Summit focuses on local economy
By Corey Davis
Friday, April 29, 2016
NASHVILLE — Government officials and business leaders from the Twin Counties filled Nathan Hall at Rose Hill on Thursday morning to hear about potential economic opportunities in the struggling local economy and an update on the revitalization of downtown Rocky Mount.
The Rocky Mount Area Chamber of Commerce hosted its 2016 economic summit, which focused on the importance of infrastructure investments, a downtown economic center and a vision for the future. Norris Tolson, president and chief executive officer of Carolinas Gateway Partnership and Rocky Mount City Manager Charles Penny were this year’s guest speakers.
Tolson gave a status report about the recruitment of potential industries to the Twin Counties. He said the Partnership is actively involved in 36 projects at various stages of development.
However, Tolson said, the local public-private partnership is in the final running of possibly landing two major industrial plants at the 1,449-acre Kingsboro Megasite in Edgecombe County. The proposed projects would bring a little more than $1 billion of investment and between 1,200 to 1,500 jobs, Tolson said.
The Partnership is expected to have a final decision within the next six to nine months, Tolson added.
As North Carolina pushes to bring more food processing businesses to the state, Tolson said the Partnership is aggressively going after food processing industries, actively pitching to six food processing companies to relocate in the Twin Counties.
He said talks with one company to move to the Whitakers Business and Industry Center could bring in 125 jobs and $58 million in investment.
“These six projects collectively could be a total of 400 to 500 jobs and between $200 to $300 million combined investment,” Tolson said. ”I will take these types of projects all day long because if you lose one, then those aren’t going to wipe out the county. They also likely not to move somewhere else and we’re working really hard to land food processing because they’re really in our sweet spot.”
Tolson acknowledged North Carolina’s House Bill 2, which requires transgender people to use bathrooms that correspond to the gender on their birth certification, has created some issues in recruitment.
“We are feeling some pinch from it,” Tolson said. “We’ve had some inquiries that have gone silent on us and we anticipate that is the issue. The site consultants from out of the state have gone out of their way to say to us that this isn’t a very good thing.
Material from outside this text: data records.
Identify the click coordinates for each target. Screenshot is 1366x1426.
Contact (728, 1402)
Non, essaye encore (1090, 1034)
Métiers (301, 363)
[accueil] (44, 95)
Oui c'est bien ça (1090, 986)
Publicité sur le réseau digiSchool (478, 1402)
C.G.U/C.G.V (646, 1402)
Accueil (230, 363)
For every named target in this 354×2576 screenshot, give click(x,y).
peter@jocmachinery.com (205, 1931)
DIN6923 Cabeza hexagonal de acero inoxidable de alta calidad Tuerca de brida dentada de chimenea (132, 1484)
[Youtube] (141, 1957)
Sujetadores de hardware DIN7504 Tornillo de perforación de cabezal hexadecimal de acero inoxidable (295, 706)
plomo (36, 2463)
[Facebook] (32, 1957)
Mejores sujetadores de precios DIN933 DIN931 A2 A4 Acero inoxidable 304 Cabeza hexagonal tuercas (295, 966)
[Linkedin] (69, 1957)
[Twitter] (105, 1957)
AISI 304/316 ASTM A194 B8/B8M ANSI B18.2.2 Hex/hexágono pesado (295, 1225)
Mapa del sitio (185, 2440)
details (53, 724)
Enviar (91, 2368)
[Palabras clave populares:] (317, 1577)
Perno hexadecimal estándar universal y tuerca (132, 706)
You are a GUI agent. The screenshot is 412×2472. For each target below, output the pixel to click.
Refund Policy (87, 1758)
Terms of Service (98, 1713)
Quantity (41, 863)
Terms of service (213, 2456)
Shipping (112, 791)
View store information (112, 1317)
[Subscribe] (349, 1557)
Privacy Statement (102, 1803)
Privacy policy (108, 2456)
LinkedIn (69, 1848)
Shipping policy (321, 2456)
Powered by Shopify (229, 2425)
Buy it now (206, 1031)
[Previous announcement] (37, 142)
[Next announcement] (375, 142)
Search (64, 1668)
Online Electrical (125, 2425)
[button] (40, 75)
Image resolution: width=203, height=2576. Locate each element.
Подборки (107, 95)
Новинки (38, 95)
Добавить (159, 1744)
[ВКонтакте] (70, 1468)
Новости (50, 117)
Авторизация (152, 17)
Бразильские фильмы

But the position we have taken is the law is the law and we’re going to deal with it as it is written.”
Penny provided details about the proposed downtown community facility, which would seat around 5,000 people. The facility will include eight basketball courts that can be converted to 16 volleyball courts, telescopic seating, rope course, a climbing wall, a family and entertainment center and portable concession stands.
Penny said the guaranteed maximum cost of the potential facility is $32 million. The city is looking to be approved for $15 million in new market tax credits before moving forward to the next stage that will include getting local government consent.
“We’re now in six applications for new tax credits and that announcement should come in the summer,” Penny said.
Among the goals of the downtown community facility, Penny said, would be to create a new economy for the center city and region and grow the city’s tax base.
While the facility will be used for many different events, Penny added, the focus will be on youth and amateur sports, which is the fastest growing segment of the travel industry.
He added that amateur sports is a $200 million travel industry. The facility will build on the success of the Rocky Mount Sports Complex, which attracted 92,000 tournament visitors in 2015. The complex also had an economic impact of $10 million last year.
Penny said in year five of the downtown community facility, it is projected to lead to the creation of 46,000 additional hotel rooms, attract 300,000 visitors annually and host 48 projected events.
In the 10th year of the facility, it’s projected to bring in a net profit of $450,000, Penny added. The total economic impact will be $264 million over a 10-year period, Penny said.
“We feel the facility is like a small industry coming to our community,” he said. “Our work and the vision with our city council is to help aid in recruitment of economic development and help with employment retention by creating amenities for the community that can improve the quality of life and also attract citizens to our community — in particular younger citizens.”